Given that DH will have earned more than 50K this year apart from the fact he'll potentially be missing a couple of months money, I think t's very fair to defer paying tax on account (crippling amount as he earned a LOT more last year), defer VAT and by then we'll know this current year's tax so pay a lot less rather than the crippling amount on account in July, I don't think it'd be any different to any other quiet year.

user1353245678533567 · 28/03/2020 16:21

profits and income are the same thing

Trading profit is business income less expenses.

The net cash you end up with after tax/your personal income is a different thing again.

Mazarinegreen · 28/03/2020 16:24

It not unusual for partners in smaller
regional law firms to be earning 50k (or less) @squeakydog - I think a lot of people have a hugely inflated idea of what solicitors outside of the corporate finance / private practice/magic circle earn..but that's a discussion for another time Smile

user1353245678533567 · 28/03/2020 16:31

A sole trader can't hire themselves as an employee to pay a salary. It's not legally possible.

JamesBlonde1 · 28/03/2020 16:33

For the people who don't understand how it works. In SOME partnerships you enter on a reduced share of profit and build it up over a period of years to a 100% share, so yes for a small firm, partner for 2 years that could be right. OPs brother is not lying to her.

No more queries on what he earns yeah?

Deanetta · 28/03/2020 16:35

@tonyaster

No, if you are a sole trader (rather than a director of your own limited company) you do not pay yourself a salary. Your income is whatever your trading income is, less your expenses.

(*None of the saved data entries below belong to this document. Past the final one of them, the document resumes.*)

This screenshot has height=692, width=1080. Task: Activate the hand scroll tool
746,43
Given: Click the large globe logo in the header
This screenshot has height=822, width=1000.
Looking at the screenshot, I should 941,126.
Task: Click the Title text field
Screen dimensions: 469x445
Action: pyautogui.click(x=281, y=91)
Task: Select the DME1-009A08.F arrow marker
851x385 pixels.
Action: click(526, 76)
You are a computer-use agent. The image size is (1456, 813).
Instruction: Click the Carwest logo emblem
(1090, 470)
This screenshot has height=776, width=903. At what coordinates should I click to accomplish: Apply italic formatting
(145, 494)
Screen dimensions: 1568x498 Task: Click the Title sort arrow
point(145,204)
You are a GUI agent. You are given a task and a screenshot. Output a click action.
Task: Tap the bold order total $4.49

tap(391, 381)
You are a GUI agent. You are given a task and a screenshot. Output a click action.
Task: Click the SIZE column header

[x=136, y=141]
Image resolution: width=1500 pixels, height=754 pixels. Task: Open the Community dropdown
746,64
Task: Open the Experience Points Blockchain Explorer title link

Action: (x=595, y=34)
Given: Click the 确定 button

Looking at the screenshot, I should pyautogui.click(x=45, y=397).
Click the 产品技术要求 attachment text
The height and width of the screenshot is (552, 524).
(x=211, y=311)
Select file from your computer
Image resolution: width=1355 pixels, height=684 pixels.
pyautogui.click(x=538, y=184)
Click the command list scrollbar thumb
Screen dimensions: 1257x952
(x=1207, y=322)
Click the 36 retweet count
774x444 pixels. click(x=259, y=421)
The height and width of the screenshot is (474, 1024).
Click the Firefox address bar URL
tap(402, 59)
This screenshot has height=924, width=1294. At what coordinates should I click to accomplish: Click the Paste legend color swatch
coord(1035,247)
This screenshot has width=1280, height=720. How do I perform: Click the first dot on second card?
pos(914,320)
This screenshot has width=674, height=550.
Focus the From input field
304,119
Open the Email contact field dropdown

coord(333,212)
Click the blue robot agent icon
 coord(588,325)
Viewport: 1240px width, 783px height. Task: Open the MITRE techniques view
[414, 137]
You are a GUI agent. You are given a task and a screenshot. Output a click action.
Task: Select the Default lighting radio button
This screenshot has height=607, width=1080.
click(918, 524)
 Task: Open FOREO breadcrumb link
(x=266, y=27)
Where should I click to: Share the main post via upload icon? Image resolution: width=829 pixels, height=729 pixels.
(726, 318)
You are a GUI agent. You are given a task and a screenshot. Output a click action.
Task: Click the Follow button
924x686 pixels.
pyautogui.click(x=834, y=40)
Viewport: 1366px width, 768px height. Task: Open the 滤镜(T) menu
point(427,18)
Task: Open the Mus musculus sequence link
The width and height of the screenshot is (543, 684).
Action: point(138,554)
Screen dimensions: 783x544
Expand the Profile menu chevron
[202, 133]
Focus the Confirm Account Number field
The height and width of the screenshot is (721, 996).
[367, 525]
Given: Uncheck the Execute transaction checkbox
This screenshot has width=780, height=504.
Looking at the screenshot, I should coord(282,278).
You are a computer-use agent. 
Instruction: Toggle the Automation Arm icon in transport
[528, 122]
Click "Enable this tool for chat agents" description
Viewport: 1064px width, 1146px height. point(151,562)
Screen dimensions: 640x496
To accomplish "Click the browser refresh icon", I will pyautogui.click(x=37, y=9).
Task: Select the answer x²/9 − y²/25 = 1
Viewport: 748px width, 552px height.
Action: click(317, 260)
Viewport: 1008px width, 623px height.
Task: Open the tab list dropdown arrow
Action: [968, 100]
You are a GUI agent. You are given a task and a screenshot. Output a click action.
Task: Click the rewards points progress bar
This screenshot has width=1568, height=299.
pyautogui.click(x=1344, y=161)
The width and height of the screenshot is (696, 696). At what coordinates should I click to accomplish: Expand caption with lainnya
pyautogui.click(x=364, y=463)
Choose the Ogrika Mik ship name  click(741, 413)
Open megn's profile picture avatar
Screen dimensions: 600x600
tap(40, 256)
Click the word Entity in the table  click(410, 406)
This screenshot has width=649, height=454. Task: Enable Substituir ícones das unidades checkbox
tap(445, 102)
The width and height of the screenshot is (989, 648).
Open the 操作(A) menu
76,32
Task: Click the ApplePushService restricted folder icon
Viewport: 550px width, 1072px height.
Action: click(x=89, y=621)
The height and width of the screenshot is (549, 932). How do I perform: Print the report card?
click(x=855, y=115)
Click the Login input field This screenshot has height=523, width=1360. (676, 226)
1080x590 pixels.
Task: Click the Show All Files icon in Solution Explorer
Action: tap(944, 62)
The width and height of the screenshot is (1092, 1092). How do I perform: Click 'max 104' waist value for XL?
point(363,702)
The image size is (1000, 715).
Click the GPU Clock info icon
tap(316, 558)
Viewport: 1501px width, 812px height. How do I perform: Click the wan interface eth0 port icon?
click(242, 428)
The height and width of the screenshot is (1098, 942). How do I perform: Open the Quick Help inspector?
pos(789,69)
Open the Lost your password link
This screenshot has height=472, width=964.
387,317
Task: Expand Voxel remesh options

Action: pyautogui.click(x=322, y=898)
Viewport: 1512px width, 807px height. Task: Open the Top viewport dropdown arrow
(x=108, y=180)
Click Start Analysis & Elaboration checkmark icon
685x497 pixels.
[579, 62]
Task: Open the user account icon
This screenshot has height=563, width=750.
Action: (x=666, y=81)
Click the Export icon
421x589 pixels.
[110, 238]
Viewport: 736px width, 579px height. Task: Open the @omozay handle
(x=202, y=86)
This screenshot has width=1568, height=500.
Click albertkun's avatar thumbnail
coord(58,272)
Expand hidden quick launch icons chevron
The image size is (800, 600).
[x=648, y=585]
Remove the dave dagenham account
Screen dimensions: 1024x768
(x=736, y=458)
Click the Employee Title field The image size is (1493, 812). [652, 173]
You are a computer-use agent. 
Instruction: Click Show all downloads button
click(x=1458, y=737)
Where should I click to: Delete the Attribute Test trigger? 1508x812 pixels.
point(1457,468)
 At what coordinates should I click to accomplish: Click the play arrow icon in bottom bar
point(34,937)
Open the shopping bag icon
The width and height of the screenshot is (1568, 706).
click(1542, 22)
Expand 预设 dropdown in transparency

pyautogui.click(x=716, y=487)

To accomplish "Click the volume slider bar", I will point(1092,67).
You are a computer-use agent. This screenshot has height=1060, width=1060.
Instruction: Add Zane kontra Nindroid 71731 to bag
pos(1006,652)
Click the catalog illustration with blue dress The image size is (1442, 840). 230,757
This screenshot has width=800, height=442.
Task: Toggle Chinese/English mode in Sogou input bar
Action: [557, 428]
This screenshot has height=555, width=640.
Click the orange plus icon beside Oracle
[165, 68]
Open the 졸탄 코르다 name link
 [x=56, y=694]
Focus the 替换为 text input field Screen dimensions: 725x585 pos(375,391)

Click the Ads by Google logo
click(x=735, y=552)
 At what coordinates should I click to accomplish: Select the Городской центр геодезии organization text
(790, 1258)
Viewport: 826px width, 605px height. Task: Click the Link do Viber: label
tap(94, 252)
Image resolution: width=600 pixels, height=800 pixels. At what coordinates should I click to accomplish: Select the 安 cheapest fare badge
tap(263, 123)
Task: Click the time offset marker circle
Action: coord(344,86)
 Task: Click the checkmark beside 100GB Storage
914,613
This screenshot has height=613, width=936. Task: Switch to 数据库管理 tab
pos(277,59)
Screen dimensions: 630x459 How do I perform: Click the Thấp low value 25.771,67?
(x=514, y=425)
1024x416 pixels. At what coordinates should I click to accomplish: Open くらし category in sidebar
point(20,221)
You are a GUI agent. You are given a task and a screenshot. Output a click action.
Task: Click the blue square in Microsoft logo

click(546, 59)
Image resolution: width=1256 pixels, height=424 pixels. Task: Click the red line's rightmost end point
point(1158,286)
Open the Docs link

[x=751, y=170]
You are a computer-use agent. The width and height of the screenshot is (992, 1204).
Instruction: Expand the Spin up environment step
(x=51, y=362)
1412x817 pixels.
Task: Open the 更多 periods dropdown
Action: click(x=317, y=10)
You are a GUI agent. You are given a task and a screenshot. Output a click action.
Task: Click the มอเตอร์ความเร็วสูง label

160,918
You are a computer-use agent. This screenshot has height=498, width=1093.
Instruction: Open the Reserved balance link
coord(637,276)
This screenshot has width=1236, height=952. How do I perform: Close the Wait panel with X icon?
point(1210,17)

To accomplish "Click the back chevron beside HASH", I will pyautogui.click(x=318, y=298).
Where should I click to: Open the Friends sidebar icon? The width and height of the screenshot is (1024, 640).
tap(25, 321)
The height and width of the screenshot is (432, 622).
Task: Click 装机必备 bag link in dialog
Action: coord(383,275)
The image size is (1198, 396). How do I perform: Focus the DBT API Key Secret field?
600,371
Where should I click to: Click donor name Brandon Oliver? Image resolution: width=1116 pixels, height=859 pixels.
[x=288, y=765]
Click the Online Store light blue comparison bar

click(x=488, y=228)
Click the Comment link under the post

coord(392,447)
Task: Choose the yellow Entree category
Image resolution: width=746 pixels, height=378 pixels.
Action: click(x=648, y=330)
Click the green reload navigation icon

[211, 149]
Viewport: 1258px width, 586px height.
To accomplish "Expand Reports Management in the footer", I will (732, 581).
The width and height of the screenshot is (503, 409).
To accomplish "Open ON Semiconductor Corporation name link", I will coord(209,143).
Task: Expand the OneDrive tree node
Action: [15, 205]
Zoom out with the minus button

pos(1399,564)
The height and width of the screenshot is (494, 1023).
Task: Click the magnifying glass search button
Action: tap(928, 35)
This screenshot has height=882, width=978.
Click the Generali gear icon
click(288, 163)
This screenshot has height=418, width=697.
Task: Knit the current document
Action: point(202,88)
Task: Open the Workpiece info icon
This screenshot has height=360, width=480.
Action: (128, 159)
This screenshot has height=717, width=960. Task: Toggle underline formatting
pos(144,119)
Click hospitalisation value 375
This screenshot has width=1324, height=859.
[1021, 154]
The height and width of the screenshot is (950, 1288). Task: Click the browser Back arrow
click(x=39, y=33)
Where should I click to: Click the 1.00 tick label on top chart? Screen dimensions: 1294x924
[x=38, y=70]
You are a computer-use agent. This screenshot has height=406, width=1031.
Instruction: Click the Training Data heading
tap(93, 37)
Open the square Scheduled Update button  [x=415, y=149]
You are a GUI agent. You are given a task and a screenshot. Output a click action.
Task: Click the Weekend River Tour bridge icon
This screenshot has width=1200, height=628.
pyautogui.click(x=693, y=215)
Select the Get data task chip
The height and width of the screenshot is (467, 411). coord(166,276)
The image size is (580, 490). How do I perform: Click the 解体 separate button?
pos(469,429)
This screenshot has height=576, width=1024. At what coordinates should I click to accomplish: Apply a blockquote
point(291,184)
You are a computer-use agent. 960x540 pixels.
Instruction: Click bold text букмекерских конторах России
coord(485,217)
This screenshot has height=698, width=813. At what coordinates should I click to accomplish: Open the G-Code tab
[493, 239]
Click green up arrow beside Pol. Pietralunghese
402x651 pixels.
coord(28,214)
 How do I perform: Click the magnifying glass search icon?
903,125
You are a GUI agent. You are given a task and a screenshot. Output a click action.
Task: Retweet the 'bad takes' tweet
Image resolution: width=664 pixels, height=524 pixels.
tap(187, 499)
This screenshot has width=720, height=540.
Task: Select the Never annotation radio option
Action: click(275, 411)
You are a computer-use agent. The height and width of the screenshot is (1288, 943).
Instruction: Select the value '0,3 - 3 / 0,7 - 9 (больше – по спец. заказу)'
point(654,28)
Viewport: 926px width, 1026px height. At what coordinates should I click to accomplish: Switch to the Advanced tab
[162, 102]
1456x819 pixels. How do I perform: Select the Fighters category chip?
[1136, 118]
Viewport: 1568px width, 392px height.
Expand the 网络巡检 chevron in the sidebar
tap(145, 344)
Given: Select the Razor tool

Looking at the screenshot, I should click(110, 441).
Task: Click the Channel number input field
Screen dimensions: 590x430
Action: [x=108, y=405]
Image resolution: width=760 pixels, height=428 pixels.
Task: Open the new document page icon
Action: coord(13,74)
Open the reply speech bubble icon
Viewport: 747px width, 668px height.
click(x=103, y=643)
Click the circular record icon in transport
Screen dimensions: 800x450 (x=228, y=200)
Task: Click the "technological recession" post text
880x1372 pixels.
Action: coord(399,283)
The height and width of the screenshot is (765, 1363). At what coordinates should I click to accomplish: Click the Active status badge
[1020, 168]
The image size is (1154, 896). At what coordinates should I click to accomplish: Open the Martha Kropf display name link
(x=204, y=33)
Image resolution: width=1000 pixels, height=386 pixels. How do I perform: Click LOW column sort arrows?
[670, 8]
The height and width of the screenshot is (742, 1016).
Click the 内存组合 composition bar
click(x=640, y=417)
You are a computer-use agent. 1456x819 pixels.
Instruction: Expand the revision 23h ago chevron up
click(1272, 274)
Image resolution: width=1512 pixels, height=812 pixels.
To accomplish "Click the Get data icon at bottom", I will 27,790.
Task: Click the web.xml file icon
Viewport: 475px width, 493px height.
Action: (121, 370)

You may well take out e.g. £2,000 in drawings into your personal bank account every month but it's not a salary, it's simply taking your own money out of the business. You are still taxed on it whether you leave it in the business or take it out.

JamesBlonde1 · 28/03/2020 16:35

OP - they need to be brutal and furlough as many staff as possible. Reduce overheads, increase cash.

When we're back out the other side of this, if there's work, they can come back. If not...redundancy.

People should not be complacent that furlough means getting your job back. There may be no work and they will be made redundant.

Tonyaster · 28/03/2020 16:36

Deanetta thank you!

JamesBlonde1 · 28/03/2020 16:41

Just to add another point here.

I have seen many posts over the years, people being critical of the income of some self-employed, high earners. Many run their own companies.

They are taking a risk, this is a time when that risk has become apparent.

I for one am a huge supporter of the entrepreneur, employing people, taking risks and have never begrudged a single penny they earned.